Robert Hackett, one of five race directors with Naper Events LLC – the group that planned the marathon – said about 980 volunteers helped with the event.
“I have never seen a level of cooperation with any event, road race or other event, as I have with this,” Hackett said. “Everybody has gone above and beyond in making sure this was a first-rate event in Naperville.”
Race participants were able to run on Naperville’s streets, forest preserve path and bike trail. After the race, runners were encouraged to participate in the 27th Mile, which was the estimated distance for runners to walk from the end of the race to downtown Naperville to receive special prices on food and drinks.
Naper Events first approached the City of Naperville with the idea for a marathon about two-and-a-half years ago.

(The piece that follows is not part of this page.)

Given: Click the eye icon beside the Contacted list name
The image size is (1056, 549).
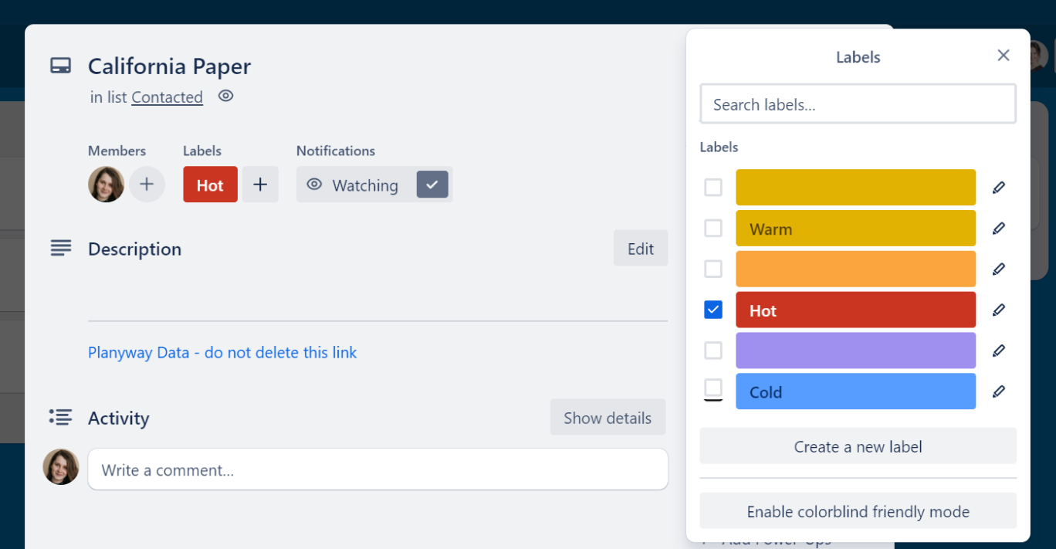Looking at the screenshot, I should pos(225,97).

“Naperville is a huge running community and yet it [didn't have] a marathon,” Hackett said. “We didn’t understand why and approached the city. When they saw our plan they were impressed with that and our track record, so it worked out well for everyone.”
Hackett said this was the first marathon in Naperville’s history that he and fellow directors could find since the early 1970s when a group of runners from North Central College ran an unsanctioned marathon.
Registration for the marathon/half-marathon opened in January and sold out in less than 14 hours, Hackett said. Although there were 3,000 entries, there were also about 500 charity entries, which raised about $220,000 for local charities.
Spectators and runners visited Naperville from 30 other states, which positively impacted local businesses, as marathon runners are notorious for purchasing souvenirs from where they have run races, Hackett said.
Race participants were also able to use their times to qualify for the 2015 Boston Marathon. To earn the entry, Hackett said the USA Track and Field association had to certify the course by ensuring its mileage was exact.
Pat Leonard, another race director with Naper Events, said Naperville is not only a tremendous running community based on the number of residents who run, but also how dedicated they are to the sport. She looked forward to seeing the faces of runners as they crossed the finish line.
“Each of them had gone through about five months of specific training to reach that goal,” she said. “It is a tremendous feeling and that is why, although it is a somewhat painful thing to pull off, so many people enjoy running marathons.”
Leonard said Naper Events plans to coordinate another marathon in Naperville in 2014.